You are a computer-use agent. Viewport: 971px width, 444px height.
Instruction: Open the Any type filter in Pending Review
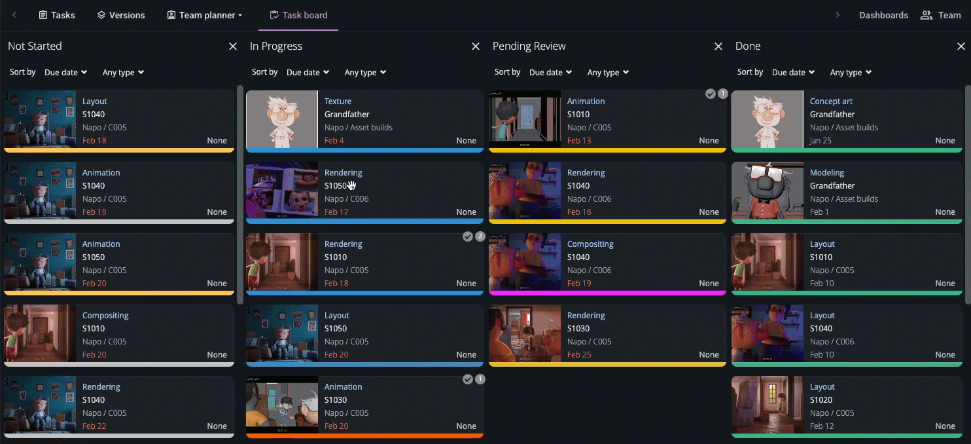[608, 72]
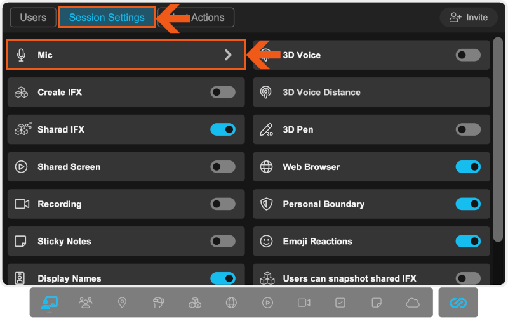Enable the Create IFX toggle
This screenshot has width=508, height=319.
point(222,93)
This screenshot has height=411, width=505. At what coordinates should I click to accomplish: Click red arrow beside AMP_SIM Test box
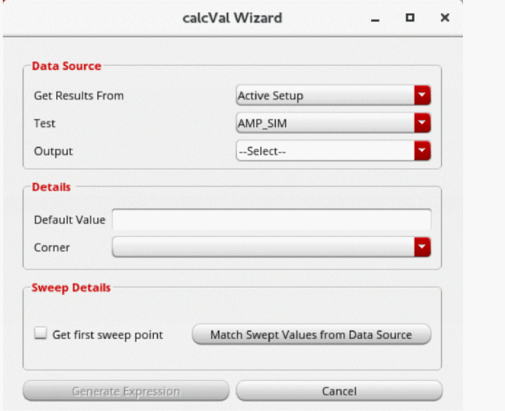point(422,124)
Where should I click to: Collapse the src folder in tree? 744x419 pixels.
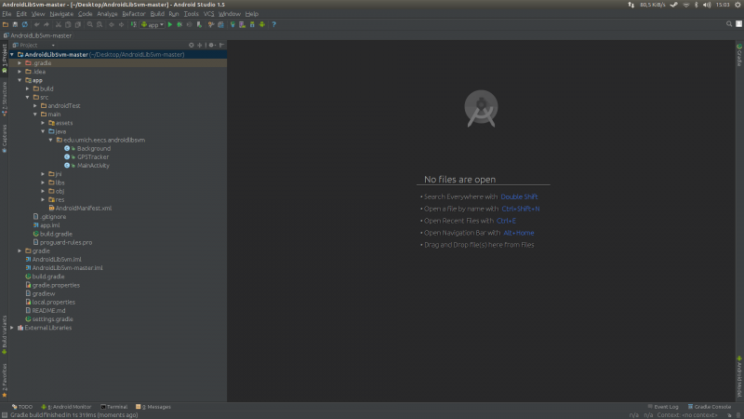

++++++

| WHAT THE EXERCISE ASKS |
Please give the listing again with "Viewport" replaced by "Display" and everything else unchanged. Leave the pictures out of your answer.

| SOLVED EXERCISE |
You are a computer-use agent. Display: 971px width, 444px height.
Instruction: Open the Any type filter in Pending Review
[608, 72]
Enable the Create IFX toggle
This screenshot has width=508, height=319.
point(222,93)
This screenshot has height=411, width=505. At what coordinates should I click to accomplish: Click red arrow beside AMP_SIM Test box
point(422,124)
Where should I click to: Collapse the src folder in tree? 744x419 pixels.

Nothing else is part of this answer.